I will definitely look into this further later.
But I couldn't get it running..
First of all, make sure you build your own kernel so you have control of things.
This I am doing, fortunately.
Then; are you using new PATA or old ATAPI/IDE drivers? Make sure you
I'm on the new one, CONFIG_IDE
have PCMCIA PATA support or PCMCIA IDE support enabled, respectively.
Here I made a stupid mistake, didn't notice it under the pcmcia menus so I searched for PCMCIA, so I missed it, as it's under the IDE menu with the name CONFIG_BLK_DEV_IDECS so my bad there :(
I recompiled my FAI installer kernel with that on and it Just Worked :)
So that was the faulty point.
Either way, the particular flash card you are using needs to be recognized by the kernel driver in order for things to work automagically. Run pccardctl info with the card inserted to get the PRODID_* strings you need - then calculate the CRC32 hash that needs to go into the kernel - see /usr/src/linux/Documentation/pcmcia/crc32hash.c and add the hashes to both drivers. Please send a patch to the linux-pcmcia mailing list with them as well.
I'm not sure I understand this part, at least completely, sorry.
This is not handleable by udev, to have the rules there for creating nodes? Or do I need to patch the drivers to have udev play along?
Documentation/pcmcia/devicetable.txt isn't really clear either on where I'm supposed to put those crc32 hashes...
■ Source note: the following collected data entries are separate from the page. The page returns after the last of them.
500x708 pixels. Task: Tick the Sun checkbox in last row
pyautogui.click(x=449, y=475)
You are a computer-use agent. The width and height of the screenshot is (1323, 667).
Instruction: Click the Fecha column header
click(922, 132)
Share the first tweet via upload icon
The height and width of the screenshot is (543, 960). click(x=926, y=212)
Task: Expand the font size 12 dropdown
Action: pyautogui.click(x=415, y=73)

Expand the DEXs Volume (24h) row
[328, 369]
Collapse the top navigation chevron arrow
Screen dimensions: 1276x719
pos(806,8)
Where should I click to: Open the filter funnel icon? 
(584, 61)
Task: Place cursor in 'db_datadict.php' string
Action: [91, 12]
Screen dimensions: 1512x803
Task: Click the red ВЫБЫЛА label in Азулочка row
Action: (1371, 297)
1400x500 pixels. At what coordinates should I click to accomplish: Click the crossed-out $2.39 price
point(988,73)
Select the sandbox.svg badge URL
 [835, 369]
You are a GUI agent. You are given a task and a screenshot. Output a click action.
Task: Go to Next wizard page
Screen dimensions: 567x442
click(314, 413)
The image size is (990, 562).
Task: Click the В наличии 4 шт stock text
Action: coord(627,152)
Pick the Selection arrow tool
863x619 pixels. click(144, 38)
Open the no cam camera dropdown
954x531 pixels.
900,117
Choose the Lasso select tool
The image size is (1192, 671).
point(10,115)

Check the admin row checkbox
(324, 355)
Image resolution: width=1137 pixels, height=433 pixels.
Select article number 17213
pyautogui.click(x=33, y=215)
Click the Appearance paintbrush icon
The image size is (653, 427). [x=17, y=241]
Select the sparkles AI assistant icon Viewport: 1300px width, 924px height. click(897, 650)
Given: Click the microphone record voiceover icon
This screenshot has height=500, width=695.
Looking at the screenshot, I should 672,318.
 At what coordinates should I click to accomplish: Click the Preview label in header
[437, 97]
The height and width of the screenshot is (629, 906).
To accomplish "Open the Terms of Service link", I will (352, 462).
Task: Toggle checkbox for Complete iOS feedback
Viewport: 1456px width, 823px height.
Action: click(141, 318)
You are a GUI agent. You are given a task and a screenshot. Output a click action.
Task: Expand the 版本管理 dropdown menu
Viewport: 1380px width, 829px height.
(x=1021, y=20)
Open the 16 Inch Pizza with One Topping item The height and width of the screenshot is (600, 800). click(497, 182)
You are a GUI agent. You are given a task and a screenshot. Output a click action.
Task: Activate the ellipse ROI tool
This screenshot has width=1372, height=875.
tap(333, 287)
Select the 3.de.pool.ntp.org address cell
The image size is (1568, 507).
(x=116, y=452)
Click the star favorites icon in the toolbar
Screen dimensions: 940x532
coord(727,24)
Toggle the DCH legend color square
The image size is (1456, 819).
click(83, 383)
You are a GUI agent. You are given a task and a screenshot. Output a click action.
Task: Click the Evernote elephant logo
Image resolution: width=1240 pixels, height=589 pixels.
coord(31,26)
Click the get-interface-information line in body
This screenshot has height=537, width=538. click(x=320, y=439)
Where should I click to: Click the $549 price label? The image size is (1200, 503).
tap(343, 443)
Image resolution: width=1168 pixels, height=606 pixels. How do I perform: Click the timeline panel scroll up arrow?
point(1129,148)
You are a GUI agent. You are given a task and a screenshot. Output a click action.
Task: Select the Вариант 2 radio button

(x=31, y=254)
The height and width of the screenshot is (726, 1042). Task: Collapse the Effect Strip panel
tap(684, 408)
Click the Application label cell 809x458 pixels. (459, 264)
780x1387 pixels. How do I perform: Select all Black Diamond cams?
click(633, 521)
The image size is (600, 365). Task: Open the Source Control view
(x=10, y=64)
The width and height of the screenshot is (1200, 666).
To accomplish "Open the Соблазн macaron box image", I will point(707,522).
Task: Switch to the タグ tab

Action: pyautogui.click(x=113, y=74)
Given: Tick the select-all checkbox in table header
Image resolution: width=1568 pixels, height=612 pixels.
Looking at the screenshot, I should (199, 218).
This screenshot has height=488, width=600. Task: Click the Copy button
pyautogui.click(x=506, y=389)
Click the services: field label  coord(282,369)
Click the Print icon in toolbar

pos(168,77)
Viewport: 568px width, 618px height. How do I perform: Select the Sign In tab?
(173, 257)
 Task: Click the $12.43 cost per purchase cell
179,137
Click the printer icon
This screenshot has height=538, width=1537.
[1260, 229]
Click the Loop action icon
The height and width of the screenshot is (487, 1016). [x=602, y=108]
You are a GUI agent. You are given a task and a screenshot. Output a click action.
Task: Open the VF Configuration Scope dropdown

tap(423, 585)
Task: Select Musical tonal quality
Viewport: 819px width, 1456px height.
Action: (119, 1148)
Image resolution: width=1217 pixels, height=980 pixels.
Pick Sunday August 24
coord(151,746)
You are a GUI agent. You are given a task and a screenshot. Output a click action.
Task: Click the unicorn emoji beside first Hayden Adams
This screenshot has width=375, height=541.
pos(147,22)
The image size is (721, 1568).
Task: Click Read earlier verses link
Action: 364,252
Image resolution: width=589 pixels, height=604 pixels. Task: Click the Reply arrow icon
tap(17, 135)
Anyway, seems my card is supported anyway but it would be interesting to know this stuff :>
When using LB there are at least two tricky problems with what you (and I) want to accomplish:
- If FILO is to load the kernel from the Ricoh slot #1, the Ricoh
chip seems to need to be configured in a way which later causes Linux to not be able to pick it up as a PCMCIA controller. This is surely a problem with how LB initializes the Ricoh, combined with, ehm, "design decisions" in the FILO IDE driver.
I'm actually thinking about skipping FILO if possible, so I have the kernel and and a small-enough initrd as the payload.
Have to admit I haven't really checked sizes yet, but the via spec said the bios is 2/4Mbit, so 4Mbit should fit pretty much...
Any thoughts on this?
It is still always sad when hardware doesn't really work or is very hard to fix :/
- Pluggable device events are handled in a separate kernel thread,
which means that the root device may not be available by the time Linux wants to mount root even though the card is physically plugged in - because the coldplug event has not been processed and the device has not yet been added to the kernel-internal device tree.
This may turn out to be a severe problem.
Anyway, my roadmap is pretty much that next up I'll set up a local debian repository so I can install a kernel.
Then I'll have FAI install on the cf.
After that (because seems it's now supported) I'll test boot with the factory bios and grub.
.. And then there will be linuxbios, finally :)
1 needs further investigation. I gave up on it because I did not understand 2 completely when I first looked at this. If you search the LB archives for September 2006 you'll find some posts by me babbling about the CF situation on the EPIA-MII.
After I get this message out.
IBM has an article on this from early 2.4 kernel times. The suggested workaround was to add a few seconds delay to the kernel before it tries to mount root, so that the coldplug event is handled first. That's crazy ugly of course, but it works. Unfortunately the patch for the ancient kernels is no longer available so it will have to be re-invented. :(
Even if it were available I doubt it would patch in very cleanly, so something needs to be figured out.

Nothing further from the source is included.